Histoire et société

Dieu me pardonne c'est son métier

Craig Murray: Evan Gershkovich & Julian Assange

On ne connait bien sûr pas encore les tenants et les aboutissants de l’affaire Gershkovich, y compris les possibles relations avec les informations données hier dans la très utile chronique journalière traduite par Marianne.
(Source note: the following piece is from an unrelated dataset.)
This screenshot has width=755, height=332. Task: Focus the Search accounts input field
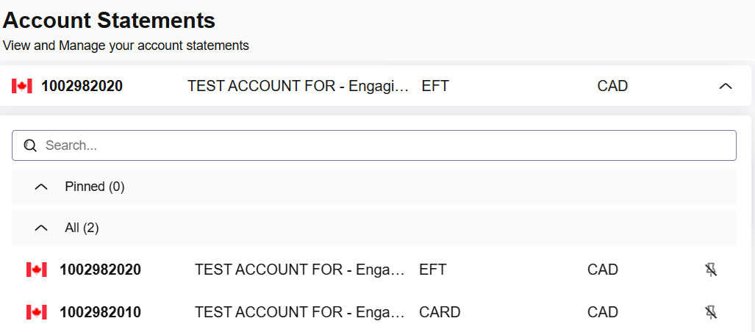(382, 145)
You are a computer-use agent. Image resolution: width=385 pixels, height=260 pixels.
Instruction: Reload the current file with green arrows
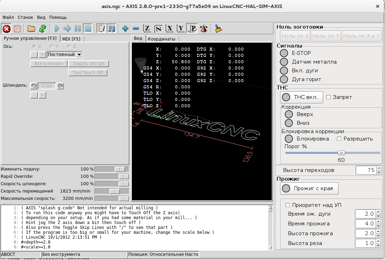coord(42,29)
Quoiqu’il en soit, la position de principe de Craig Murray et sa dénonciation, encore une fois, du ‘deux poids deux mesures’ qui sert de ligne conduite à l’empire états-unien est éclairante.( note et traduction de Jean Luc Picker pour histoireetsociete)

Un article par Craig Murray publié dans Consortium News le 5 avril 2023

Certains d’entre nous ont alerté à maintes reprises que les poursuites contre l’éditeur de Wikileaks rendraient les conditions d’exercice des journalistes travaillant dans des situations difficiles plus dangereuses encore. Nos avertissements ont été ignorés.

Place à Iekaterinbourg, Russie, en 2014 (amanderson2, Flickr, CC BY 2.0

La Russie doit libérer Evan Gershkovich. Si cela devait se faire par le biais d’un échange de prisonniers, il faut que cette transaction soit conclue rapidement.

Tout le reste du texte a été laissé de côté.